Experience: 1-2 Years
Location: Gurugram
About Us
At Josh Talks, we believe voice will be the primary interface between humans and machines.
Our mission:
- Help machines talk like humans
- Build benchmarks & datasets that power global speech AI
- Drive breakthroughs with high-quality, diverse, real-world data (not just algorithms)
- Today's models sound robotic because they're slow & inaccurate.
- Our goals: <200 ms latency and <5% WER so conversations feel natural.
- We build benchmarks, datasets, and foundational speech models using State Space Models (SSMs) where Transformers fall short.
- We're a small, fast team obsessed with precision; every decision is measured, documented, and shipped with intent.
The Role : Join our Dataset team and help build high-quality speech datasets for ASR across Indian languages.
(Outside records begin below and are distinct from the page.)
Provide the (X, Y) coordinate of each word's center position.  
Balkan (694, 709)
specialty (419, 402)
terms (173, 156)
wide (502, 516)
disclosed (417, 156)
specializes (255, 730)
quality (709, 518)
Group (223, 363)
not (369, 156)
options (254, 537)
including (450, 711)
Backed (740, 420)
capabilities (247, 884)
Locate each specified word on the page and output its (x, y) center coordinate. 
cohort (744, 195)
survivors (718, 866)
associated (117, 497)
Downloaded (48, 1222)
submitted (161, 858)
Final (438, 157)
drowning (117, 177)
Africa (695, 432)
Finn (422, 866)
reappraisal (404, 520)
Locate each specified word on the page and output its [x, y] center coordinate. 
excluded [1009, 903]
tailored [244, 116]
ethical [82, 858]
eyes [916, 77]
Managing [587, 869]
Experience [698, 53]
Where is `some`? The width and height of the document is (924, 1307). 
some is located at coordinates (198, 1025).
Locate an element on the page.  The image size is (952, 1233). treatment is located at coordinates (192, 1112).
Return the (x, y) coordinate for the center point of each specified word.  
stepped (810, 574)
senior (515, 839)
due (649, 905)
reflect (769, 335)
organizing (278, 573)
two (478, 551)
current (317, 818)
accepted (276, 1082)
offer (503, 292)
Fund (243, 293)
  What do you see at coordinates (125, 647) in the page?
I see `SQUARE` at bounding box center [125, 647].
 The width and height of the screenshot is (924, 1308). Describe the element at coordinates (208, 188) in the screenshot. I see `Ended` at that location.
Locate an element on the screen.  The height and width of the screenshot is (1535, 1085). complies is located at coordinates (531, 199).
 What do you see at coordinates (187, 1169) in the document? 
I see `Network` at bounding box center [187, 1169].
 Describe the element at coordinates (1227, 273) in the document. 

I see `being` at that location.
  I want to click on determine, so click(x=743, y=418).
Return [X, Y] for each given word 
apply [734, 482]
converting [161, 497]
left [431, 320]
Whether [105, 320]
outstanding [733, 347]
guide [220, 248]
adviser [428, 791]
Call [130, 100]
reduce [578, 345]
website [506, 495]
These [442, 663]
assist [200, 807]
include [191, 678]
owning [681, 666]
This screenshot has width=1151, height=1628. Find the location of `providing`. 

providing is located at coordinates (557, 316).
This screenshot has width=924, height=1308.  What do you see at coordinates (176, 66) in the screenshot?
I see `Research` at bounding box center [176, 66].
This role blends operations + product, with real ownership and scale.
What you'll do:
- Manage speakers, raters, and vendors for large-scale data collection
- Own onboarding, scheduling, payouts, and issue resolution
- Ensure data quality through clear guidelines and QC checks
- Track dataset and quality metrics
- Work with Product & Tech teams to improve data workflows, tools, and dashboards
Who you are:
- Strong in execution, coordination, and communication
- Detail-oriented with a quality-first mindset
- Interested in AI, speech datasets, or product ops
- Indian language familiarity is a plus